# EXCERPTED RECORDS
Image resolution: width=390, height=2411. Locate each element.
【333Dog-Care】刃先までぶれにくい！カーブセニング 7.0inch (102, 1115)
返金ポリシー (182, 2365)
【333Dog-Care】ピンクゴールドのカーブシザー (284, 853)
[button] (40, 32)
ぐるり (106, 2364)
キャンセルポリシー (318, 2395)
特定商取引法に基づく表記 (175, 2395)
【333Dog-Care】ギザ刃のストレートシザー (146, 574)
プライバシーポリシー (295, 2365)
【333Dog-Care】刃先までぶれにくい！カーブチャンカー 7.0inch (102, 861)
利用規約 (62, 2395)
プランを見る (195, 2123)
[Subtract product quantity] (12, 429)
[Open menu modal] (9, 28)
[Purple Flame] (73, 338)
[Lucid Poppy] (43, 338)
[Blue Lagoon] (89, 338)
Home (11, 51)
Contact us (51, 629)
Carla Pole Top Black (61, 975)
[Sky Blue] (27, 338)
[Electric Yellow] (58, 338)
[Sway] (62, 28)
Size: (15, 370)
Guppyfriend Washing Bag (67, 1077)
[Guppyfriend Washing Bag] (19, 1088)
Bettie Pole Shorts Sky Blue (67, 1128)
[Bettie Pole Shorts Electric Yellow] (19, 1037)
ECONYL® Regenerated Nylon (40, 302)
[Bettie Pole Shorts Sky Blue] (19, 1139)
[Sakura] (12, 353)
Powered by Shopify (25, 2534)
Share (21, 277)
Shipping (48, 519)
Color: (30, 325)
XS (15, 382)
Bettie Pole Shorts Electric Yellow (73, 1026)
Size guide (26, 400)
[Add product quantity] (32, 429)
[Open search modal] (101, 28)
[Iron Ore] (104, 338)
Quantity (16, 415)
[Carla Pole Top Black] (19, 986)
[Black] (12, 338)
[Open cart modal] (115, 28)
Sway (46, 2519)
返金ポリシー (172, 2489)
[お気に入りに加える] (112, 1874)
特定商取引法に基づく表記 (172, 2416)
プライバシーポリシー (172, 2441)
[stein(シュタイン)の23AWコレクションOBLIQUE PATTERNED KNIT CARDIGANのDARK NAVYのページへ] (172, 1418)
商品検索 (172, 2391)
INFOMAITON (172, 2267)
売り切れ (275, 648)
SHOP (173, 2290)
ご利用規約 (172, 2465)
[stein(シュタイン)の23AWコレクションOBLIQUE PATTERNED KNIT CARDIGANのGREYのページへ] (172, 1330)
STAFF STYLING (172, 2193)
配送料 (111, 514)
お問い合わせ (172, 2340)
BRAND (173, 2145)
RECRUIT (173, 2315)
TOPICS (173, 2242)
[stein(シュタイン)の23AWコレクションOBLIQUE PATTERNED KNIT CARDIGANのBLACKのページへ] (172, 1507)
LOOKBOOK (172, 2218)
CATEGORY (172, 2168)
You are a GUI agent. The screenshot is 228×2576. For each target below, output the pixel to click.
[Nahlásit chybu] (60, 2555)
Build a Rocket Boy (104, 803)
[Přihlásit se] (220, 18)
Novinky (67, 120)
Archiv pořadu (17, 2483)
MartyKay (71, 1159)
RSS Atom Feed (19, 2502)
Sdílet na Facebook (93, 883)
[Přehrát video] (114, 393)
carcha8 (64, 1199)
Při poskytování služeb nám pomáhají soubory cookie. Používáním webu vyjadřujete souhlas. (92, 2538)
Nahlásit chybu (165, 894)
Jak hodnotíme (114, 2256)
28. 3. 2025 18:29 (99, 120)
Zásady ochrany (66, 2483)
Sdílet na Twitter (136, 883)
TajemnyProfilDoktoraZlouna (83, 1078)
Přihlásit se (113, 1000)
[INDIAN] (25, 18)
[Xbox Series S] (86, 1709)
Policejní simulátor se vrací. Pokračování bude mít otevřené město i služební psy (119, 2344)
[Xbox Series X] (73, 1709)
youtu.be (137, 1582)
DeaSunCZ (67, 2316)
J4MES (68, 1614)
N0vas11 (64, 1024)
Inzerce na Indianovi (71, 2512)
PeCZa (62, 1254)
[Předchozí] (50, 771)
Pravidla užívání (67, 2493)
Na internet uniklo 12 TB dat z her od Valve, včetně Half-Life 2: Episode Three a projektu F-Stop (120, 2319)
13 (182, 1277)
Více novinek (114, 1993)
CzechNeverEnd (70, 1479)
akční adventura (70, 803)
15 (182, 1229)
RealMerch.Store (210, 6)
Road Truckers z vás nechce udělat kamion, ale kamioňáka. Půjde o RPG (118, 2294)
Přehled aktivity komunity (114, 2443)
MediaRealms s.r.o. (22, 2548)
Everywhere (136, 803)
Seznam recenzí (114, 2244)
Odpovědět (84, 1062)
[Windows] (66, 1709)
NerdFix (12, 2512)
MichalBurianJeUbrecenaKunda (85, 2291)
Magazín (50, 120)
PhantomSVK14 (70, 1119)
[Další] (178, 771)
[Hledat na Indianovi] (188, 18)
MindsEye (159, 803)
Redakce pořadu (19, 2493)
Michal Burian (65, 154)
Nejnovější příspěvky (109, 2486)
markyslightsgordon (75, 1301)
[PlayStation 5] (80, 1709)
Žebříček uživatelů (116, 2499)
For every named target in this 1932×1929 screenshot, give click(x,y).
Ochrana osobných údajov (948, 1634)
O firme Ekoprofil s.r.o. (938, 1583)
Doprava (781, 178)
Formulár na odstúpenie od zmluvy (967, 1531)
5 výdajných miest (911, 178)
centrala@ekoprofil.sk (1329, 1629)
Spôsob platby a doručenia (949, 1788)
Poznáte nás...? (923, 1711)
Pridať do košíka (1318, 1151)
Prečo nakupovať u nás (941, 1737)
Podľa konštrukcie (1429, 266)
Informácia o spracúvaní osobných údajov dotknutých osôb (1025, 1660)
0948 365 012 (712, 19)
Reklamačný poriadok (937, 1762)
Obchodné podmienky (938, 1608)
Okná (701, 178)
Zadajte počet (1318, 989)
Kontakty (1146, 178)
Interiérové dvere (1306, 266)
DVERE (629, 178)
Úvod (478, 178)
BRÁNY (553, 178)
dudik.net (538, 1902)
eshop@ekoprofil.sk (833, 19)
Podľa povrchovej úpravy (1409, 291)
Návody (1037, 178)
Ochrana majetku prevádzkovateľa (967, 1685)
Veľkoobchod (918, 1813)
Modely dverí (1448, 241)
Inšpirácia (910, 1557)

# ACTIVITY
Can you repeat, word for word, every line above from the one containing "[Open cart modal] (115, 28)" down to the one containing "carcha8 (64, 1199)", including both?

# EXPECTED ANSWER
[Open cart modal] (115, 28)
Sway (46, 2519)
返金ポリシー (172, 2489)
[お気に入りに加える] (112, 1874)
特定商取引法に基づく表記 (172, 2416)
プライバシーポリシー (172, 2441)
[stein(シュタイン)の23AWコレクションOBLIQUE PATTERNED KNIT CARDIGANのDARK NAVYのページへ] (172, 1418)
商品検索 (172, 2391)
INFOMAITON (172, 2267)
売り切れ (275, 648)
SHOP (173, 2290)
ご利用規約 (172, 2465)
[stein(シュタイン)の23AWコレクションOBLIQUE PATTERNED KNIT CARDIGANのGREYのページへ] (172, 1330)
STAFF STYLING (172, 2193)
配送料 (111, 514)
お問い合わせ (172, 2340)
BRAND (173, 2145)
RECRUIT (173, 2315)
TOPICS (173, 2242)
[stein(シュタイン)の23AWコレクションOBLIQUE PATTERNED KNIT CARDIGANのBLACKのページへ] (172, 1507)
LOOKBOOK (172, 2218)
CATEGORY (172, 2168)
You are a GUI agent. The screenshot is 228×2576. For each target below, output the pixel to click.
[Nahlásit chybu] (60, 2555)
Build a Rocket Boy (104, 803)
[Přihlásit se] (220, 18)
Novinky (67, 120)
Archiv pořadu (17, 2483)
MartyKay (71, 1159)
RSS Atom Feed (19, 2502)
Sdílet na Facebook (93, 883)
[Přehrát video] (114, 393)
carcha8 (64, 1199)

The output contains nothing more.